In this review chaired by the head of Siemens UK, Jürgen Maier, British business executives answered the call of the government to set out a vision for growth and increased productivity across the manufacturing sector.
The report called Made Smarter emphasized the need for unlocking the potential of industrial digital technologies (IDTs).
It noted that emerging technology breakthroughs "in fields such as AI, robotics and the Internet of Things" were significant in their own right, but it was the convergence of such technologies that really "turbo-charged their impact."
Maier said there was a lot to be gained for the UK in creating an environment where such a convergence was possible.
A lot of work ahead
The successful implementation of such a policy would have the potential of raising UK productivity and creating new, higher-paid jobs. It would also increase exports through higher competitiveness levels, the report argued.
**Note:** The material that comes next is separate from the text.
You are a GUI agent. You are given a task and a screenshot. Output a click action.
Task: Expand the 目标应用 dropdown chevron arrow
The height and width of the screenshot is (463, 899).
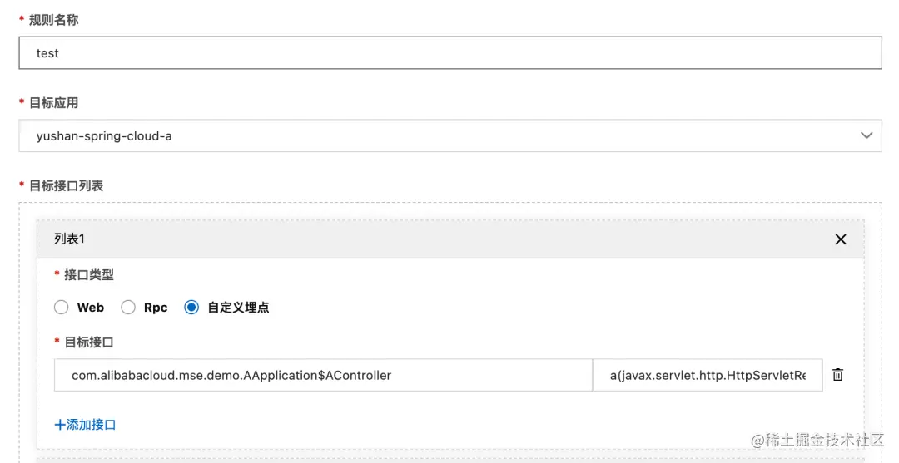(x=867, y=135)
"The review found that the positive impact of faster innovation and adoption of IDTs could be as much as 455 billion pounds (514 billion euros, $599 billion) for UK manufacturing over the next decade."
The report acknowledges that "other countries are stealing a march on the UK" with more coherent government strategies in place (Industry 4.0 in Germany, Made in China 2025 and America Makes for the US).
It called for greater assistance for this new economy through improved services and infrastructure in areas like cybersecurity and fiber networks. The report criticized that small and medium-sized enterprises (SMEs) faced a lack of common standards allowing different technologies to connect.